Scientific classification
- Kingdom: Animalia
- Phylum: Chordata
- Class: Actinopterygii
- Order: Cyprinodontiformes
- Family: Fundulidae
- Genus: Fundulus
- Species: F. kansae
- Binomial name: Fundulus kansae Garman, 1895
- Synonyms: Plancterus kansae (Garman, 1895);

= Fundulus kansae =

- Authority: Garman, 1895
- Conservation status: LC
- Synonyms: Plancterus kansae (Garman, 1895)

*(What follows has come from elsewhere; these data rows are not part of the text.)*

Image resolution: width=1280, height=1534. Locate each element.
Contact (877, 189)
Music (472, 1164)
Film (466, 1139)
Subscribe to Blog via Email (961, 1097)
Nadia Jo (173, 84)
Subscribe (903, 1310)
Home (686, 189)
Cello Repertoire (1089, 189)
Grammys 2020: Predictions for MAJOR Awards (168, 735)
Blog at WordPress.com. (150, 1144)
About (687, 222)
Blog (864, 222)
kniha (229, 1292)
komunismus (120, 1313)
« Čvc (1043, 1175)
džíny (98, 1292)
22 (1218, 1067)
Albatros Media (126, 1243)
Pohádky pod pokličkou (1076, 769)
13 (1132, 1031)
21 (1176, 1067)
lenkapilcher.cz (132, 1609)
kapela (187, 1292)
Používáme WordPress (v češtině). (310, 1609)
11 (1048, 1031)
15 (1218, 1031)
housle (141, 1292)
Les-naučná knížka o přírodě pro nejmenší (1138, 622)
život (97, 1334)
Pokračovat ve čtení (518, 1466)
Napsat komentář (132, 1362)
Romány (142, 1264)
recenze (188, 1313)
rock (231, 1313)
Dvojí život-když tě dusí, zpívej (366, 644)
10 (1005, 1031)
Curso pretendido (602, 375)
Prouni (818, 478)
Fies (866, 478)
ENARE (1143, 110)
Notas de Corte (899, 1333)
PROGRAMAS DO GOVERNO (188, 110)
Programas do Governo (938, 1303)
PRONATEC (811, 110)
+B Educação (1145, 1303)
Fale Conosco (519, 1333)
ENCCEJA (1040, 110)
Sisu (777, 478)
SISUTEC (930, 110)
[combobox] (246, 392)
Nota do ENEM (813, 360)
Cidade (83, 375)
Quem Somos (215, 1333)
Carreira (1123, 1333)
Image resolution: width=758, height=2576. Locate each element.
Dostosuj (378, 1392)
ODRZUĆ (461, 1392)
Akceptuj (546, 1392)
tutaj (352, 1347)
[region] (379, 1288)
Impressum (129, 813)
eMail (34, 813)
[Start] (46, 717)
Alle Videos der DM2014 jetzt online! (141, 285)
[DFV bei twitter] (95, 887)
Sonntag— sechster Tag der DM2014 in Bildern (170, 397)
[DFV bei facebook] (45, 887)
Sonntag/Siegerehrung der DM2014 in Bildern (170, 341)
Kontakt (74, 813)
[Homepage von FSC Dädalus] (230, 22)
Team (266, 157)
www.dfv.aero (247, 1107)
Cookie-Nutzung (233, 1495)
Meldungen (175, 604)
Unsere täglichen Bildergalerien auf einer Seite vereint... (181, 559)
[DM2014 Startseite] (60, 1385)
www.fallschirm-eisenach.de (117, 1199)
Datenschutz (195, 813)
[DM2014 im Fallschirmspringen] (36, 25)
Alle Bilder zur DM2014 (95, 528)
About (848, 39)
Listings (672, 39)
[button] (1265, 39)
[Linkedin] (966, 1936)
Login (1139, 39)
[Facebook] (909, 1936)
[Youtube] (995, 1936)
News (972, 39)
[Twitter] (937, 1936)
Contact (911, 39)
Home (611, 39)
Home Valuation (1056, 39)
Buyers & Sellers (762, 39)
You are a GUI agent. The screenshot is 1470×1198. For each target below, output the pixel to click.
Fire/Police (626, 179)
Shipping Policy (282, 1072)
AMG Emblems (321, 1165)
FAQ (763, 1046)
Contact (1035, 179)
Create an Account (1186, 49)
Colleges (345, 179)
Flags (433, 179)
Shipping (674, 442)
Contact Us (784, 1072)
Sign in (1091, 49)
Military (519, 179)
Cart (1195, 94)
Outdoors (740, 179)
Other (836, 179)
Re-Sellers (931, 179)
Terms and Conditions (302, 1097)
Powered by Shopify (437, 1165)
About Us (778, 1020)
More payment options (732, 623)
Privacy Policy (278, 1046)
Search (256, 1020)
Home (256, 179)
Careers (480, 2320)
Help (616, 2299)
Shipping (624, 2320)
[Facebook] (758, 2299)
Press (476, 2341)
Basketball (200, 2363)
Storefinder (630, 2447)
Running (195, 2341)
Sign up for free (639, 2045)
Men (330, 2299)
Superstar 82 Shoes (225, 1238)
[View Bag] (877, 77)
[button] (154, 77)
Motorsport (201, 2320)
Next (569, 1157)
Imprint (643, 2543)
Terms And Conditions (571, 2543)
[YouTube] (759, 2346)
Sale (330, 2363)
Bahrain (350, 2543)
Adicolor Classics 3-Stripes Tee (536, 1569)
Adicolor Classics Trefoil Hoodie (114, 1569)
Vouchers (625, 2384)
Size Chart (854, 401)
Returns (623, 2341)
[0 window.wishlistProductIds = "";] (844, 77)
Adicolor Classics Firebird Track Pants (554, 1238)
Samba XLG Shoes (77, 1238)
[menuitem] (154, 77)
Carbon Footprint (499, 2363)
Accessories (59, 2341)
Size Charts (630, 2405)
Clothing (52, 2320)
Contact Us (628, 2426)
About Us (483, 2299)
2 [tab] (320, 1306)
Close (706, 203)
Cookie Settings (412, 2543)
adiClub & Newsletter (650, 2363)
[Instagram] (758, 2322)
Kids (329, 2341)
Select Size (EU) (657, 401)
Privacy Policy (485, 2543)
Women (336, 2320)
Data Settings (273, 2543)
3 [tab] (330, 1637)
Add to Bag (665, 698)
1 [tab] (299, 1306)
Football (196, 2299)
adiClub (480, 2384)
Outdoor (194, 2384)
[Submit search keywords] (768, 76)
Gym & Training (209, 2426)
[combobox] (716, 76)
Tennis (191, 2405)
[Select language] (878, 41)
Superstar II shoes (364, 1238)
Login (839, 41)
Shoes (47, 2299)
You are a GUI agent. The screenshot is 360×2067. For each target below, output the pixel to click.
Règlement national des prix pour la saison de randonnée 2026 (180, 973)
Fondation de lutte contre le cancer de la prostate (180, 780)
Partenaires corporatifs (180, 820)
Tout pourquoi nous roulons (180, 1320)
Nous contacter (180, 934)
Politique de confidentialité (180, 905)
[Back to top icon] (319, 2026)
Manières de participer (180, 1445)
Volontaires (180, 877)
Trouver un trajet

Species of ray-finned fish

Fundulus kansae, commonly known as Northern plains killifish, is a species of fish in the family Fundulidae.

==Distribution==
Fundulus kansae inhabits the Great Plains region of the United States. It can be found in the shallows of small rivers and ponds.

The species is primarily found in Kansas but can also be found in the nearby states of Texas, Oklahoma, Colorado, Nebraska, and Wyoming. It has been found in Montana, Utah, Arizona, and Nevada, where it is considered non-native.

==Conservation==
The species is considered least concern by the IUCN due to it being abundant in many locations. Declines, however, have been noted in Kansas, and Missouri. In Colorado and Wyoming, the population is increasing.